The air around her still shimmered faintly. Like magic had stained her skin.
But her eyes were closed.
Her breath was shallow.
And Kael could do nothing but hold her.
“Maris,” he whispered, brushing the damp hair from her brow. “Gods please.”
But even as he said it, he realized how useless the plea was.
The gods were already here.
They had done this to her, they had spoken. Unleashed truth like a blade meant to cleave through everything they thought they knew. He looked down at the sigil on her palm no longer glowing, but etched with new meaning now.
A curse forged to end a curse. The irony choked him.
Alarik’s voice rang low and strained. “Let me help.”
Kael’s head snapped up.
The faelight king knelt on her other side with fear.
They were born enemies.
Rivals.
But not in this.
In this, they were simply two broken-hearted creatures watching the love — they both wanted to possess turn out to be a force neither of them could hold.
“She’s burning up,” Alarik murmured, touching her wrist. “Her magic’s still moving inside her.”
Kael nodded mutely, fingers tightening around her waist as if he could anchor her to this world. “Why didn’t I see it?”
Alarik didn’t answer. He didn’t have to.
Because neither of them had.
“She trusted us,” Kael said, barely a breath. “And we missed it. We missed everything.”

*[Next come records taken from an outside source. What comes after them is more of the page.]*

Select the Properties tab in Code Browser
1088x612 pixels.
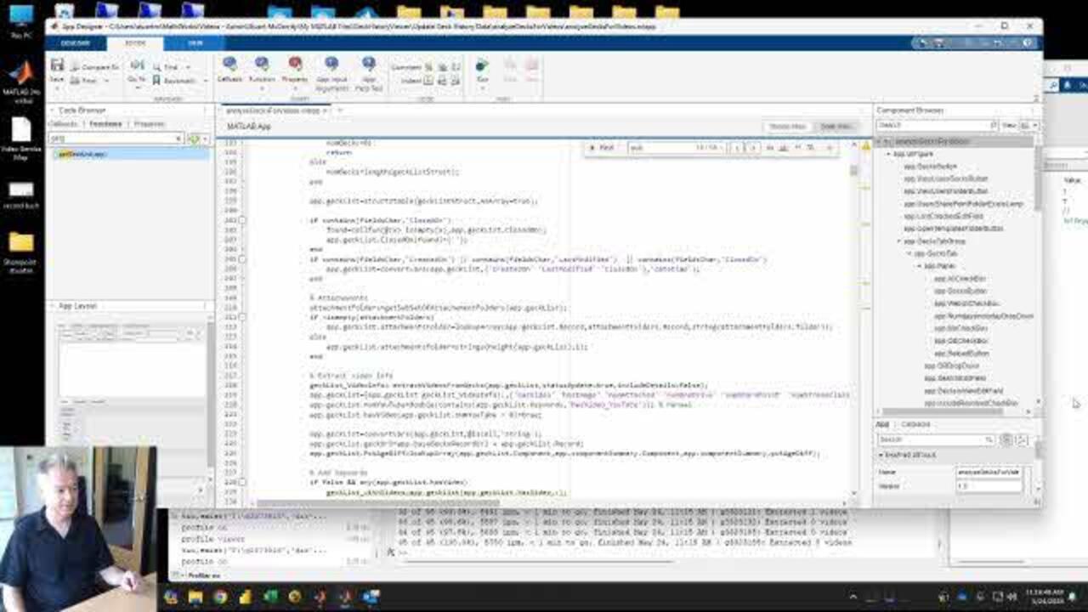[x=150, y=124]
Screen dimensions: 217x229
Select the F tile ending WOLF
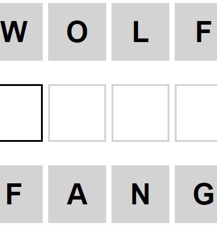click(x=196, y=32)
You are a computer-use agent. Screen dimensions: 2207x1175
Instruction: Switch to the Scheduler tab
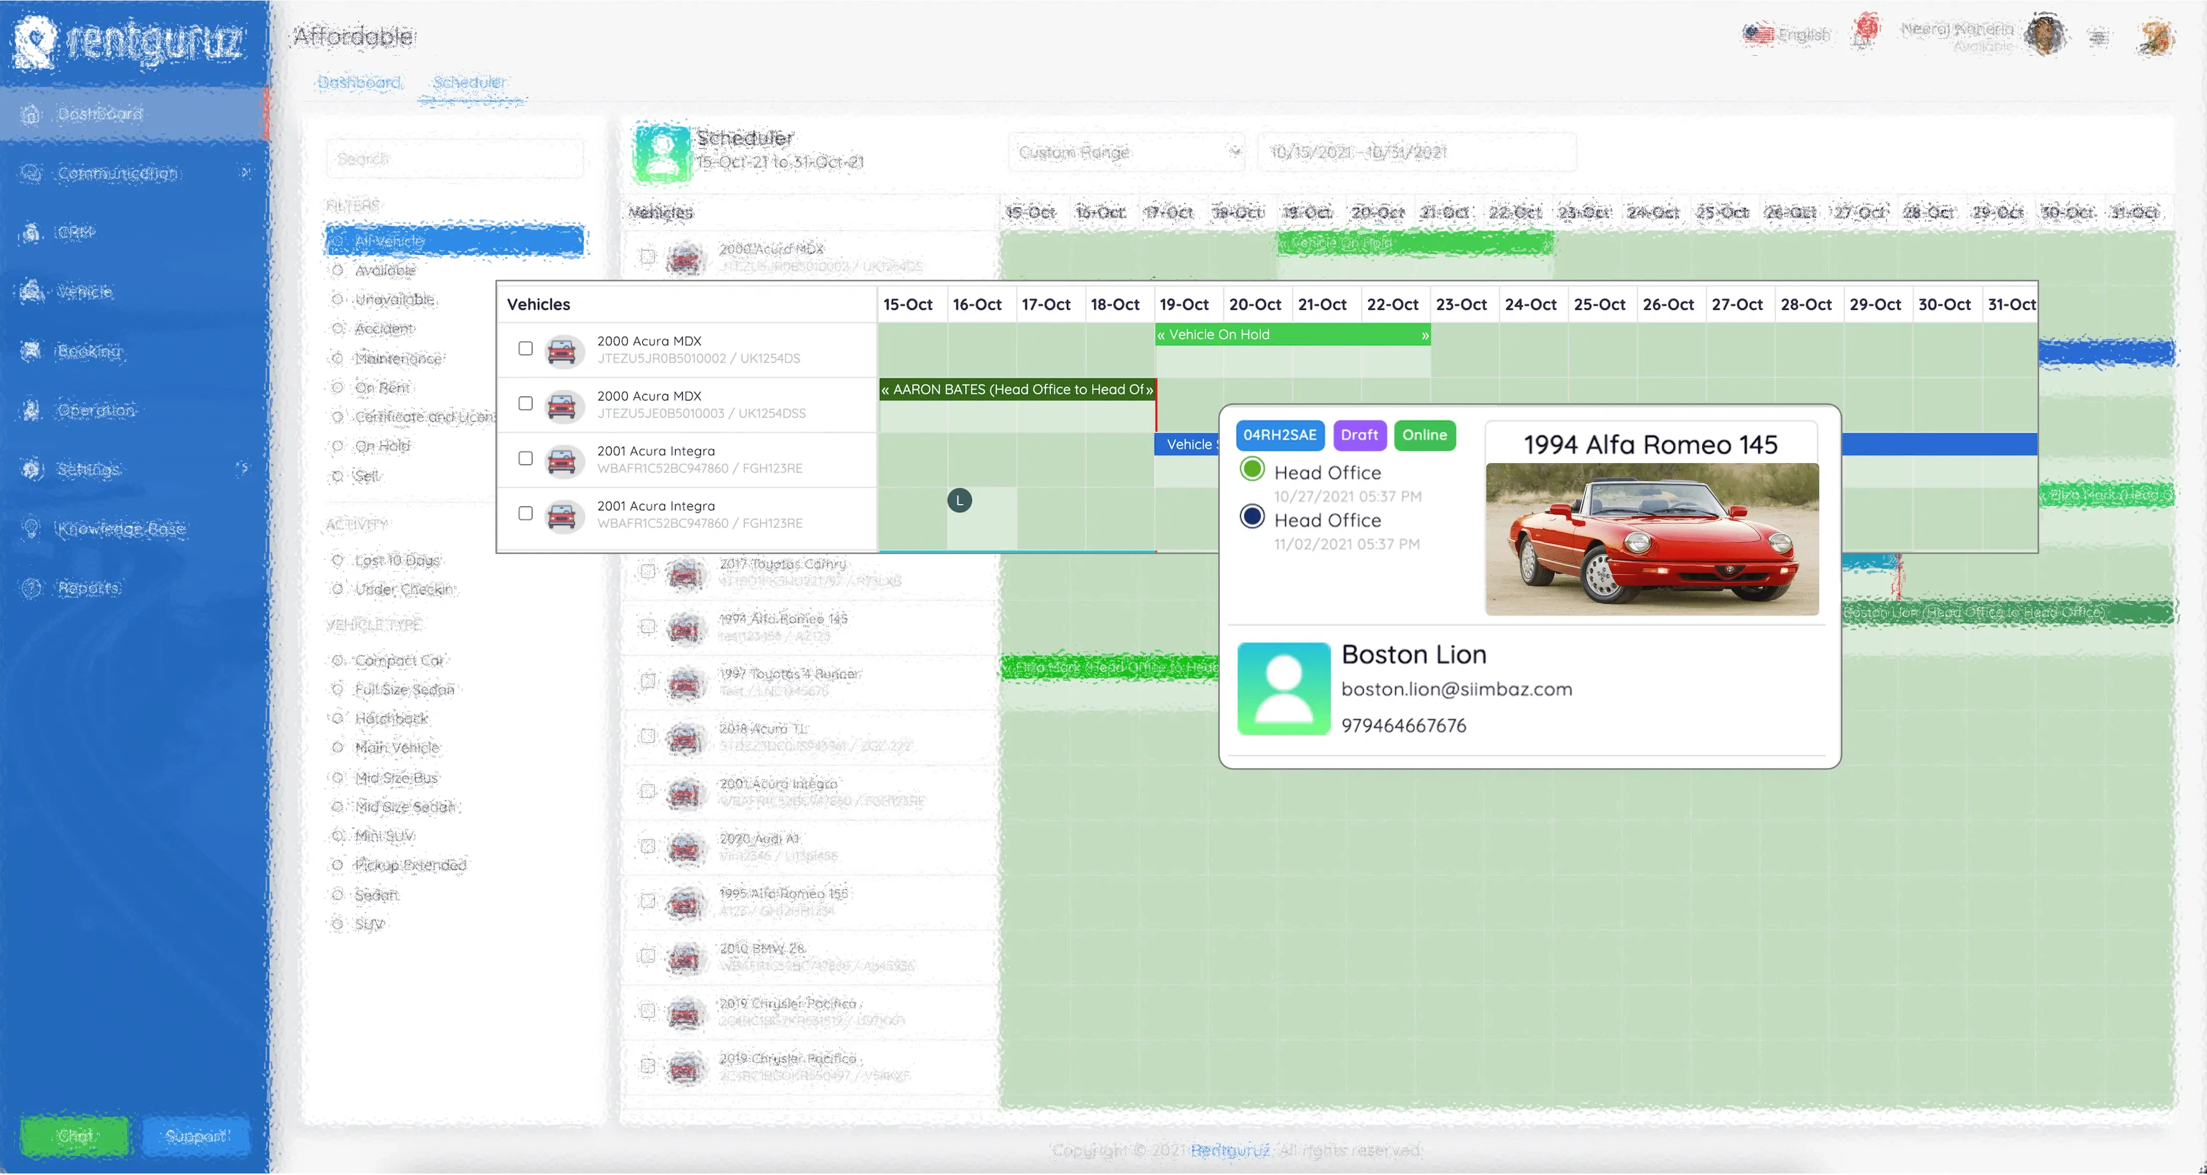(x=470, y=82)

The room was still. No one dared move.
“I thought she was mine,” Kael whispered, bitterness slicing through him.
“She wasn’t yours,” Alarik snapped not cruel, but honest. “She never was. Just as she’s not mine.”
He remembered every time he’d told her she was strong but only after she’d proved it.
Every time he’d quieted her rage, shielded her under the illusion of protection when really, it was control.
Now he understood.
She hadn’t needed a protector.
She’d needed someone who believed in her before she set the world on fire.
Two kings on their knees.
A Veilbreaker in their arms.
And overhead, the sky crackled with divine unrest, waiting for what she would become when she woke.